Text:
Prior to June 1, 2017, the Partnership may redeem all or part of the remaining 2022 Notes at the redemption price equal to the sum of the principal amount thereof, plus a make-whole premium at the redemption date, plus accrued and unpaid interest to the redemption date. On or after June 1, 2017, the Partnership may redeem all or a part of the remaining 2022 Notes at redemption prices (expressed as percentages of principal amount) equal to 103.563% for the twelve-month period beginning on June 1, 2017,  102.375% for the twelve-month period beginning on June 1, 2018,  101.188% for the twelve-month period beginning on June 1, 2019 and 100.000% for the twelve-month period beginning on June 1, 2020 and at any time thereafter, plus accrued and unpaid interest, if any, to the applicable redemption date on the 2022 Notes.

 

Prior to March 1, 2019, the Partnership may redeem all or a part of the 2019 Notes at a redemption price equal to the greater of: (i) 100% of the principal amount of the 2019 Notes to be redeemed; or (ii) the sum of the remaining scheduled payments of principal and interest on the 2019 Notes to be redeemed that would be due after the related redemption date but for such redemption (exclusive of interest accrued to, but excluding, the redemption date) discounted to the redemption date on a semi-annual basis (assuming a 360-day year consisting of twelve 30-day months) at the applicable Treasury Rate plus 20 basis points; plus accrued and unpaid interest to, but excluding, the redemption date. At any time on or after March 1, 2019, the Partnership may redeem all or a part of the 2019 Notes at a redemption price equal to 100% of the principal amount of the 2019 Notes to be redeemed plus accrued and unpaid interest to, but excluding, the redemption date.

Data shown:
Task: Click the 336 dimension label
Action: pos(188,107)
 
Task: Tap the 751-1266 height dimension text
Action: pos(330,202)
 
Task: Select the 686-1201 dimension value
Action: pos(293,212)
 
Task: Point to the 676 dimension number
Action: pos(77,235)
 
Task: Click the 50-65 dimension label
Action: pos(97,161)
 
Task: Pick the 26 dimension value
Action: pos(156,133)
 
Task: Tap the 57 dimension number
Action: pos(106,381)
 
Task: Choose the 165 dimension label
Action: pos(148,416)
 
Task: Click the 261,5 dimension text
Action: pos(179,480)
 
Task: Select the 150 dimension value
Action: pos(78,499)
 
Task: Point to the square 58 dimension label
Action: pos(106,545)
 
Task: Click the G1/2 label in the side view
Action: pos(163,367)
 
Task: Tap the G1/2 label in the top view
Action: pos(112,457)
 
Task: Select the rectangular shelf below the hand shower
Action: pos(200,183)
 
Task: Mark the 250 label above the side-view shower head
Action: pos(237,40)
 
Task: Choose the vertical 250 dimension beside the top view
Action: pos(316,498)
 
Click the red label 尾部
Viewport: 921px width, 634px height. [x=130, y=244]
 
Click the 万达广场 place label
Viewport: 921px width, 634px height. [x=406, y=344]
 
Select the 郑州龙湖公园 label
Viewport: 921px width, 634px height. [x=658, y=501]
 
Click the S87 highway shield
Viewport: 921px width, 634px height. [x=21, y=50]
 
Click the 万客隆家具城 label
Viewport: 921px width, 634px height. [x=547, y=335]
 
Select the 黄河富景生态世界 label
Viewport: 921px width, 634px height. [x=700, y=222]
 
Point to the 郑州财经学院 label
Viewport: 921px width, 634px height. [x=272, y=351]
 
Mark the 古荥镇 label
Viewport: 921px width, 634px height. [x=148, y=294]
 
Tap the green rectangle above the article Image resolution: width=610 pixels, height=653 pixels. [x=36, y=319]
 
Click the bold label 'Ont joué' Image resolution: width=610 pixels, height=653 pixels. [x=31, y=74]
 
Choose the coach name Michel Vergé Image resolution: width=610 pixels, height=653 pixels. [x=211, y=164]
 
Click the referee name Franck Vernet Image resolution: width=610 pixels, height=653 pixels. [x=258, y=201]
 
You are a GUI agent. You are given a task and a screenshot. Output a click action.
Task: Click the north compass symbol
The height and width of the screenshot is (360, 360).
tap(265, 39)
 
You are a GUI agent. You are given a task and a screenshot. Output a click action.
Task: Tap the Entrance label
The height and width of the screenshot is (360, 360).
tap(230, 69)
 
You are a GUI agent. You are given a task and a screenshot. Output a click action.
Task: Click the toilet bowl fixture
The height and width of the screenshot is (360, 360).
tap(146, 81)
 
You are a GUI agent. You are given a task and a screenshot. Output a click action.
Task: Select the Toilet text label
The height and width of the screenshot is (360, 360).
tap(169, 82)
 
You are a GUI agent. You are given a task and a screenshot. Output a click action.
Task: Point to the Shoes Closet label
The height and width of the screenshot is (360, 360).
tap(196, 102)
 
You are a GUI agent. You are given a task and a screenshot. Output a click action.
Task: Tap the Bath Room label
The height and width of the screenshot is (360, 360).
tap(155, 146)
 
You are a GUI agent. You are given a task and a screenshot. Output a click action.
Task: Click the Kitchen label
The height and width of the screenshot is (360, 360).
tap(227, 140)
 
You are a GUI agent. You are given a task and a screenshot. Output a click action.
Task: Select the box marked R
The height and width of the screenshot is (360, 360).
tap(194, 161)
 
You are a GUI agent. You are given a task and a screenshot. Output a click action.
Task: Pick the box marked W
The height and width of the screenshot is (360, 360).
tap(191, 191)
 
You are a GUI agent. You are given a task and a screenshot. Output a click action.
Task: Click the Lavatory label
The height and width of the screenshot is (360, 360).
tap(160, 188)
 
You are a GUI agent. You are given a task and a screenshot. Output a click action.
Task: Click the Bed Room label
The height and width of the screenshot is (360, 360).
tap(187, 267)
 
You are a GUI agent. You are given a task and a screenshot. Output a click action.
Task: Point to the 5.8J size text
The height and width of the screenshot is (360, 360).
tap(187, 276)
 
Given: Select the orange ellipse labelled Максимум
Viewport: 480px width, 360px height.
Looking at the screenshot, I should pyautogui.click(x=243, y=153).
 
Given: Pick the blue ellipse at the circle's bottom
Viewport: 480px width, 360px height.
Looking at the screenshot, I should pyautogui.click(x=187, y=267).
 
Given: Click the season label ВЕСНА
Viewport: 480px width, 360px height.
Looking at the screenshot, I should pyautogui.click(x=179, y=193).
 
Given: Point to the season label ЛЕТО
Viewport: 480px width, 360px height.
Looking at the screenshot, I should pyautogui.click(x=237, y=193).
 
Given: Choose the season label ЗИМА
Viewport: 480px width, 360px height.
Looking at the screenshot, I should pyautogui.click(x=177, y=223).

Problem: Repeat word for word the section of the note redemption text above that opens with the words containing "Prior to June 1, 2017, the" and closes with "the 2022 Notes.".

Answer to this exercise:
Prior to June 1, 2017, the Partnership may redeem all or part of the remaining 2022 Notes at the redemption price equal to the sum of the principal amount thereof, plus a make-whole premium at the redemption date, plus accrued and unpaid interest to the redemption date. On or after June 1, 2017, the Partnership may redeem all or a part of the remaining 2022 Notes at redemption prices (expressed as percentages of principal amount) equal to 103.563% for the twelve-month period beginning on June 1, 2017,  102.375% for the twelve-month period beginning on June 1, 2018,  101.188% for the twelve-month period beginning on June 1, 2019 and 100.000% for the twelve-month period beginning on June 1, 2020 and at any time thereafter, plus accrued and unpaid interest, if any, to the applicable redemption date on the 2022 Notes.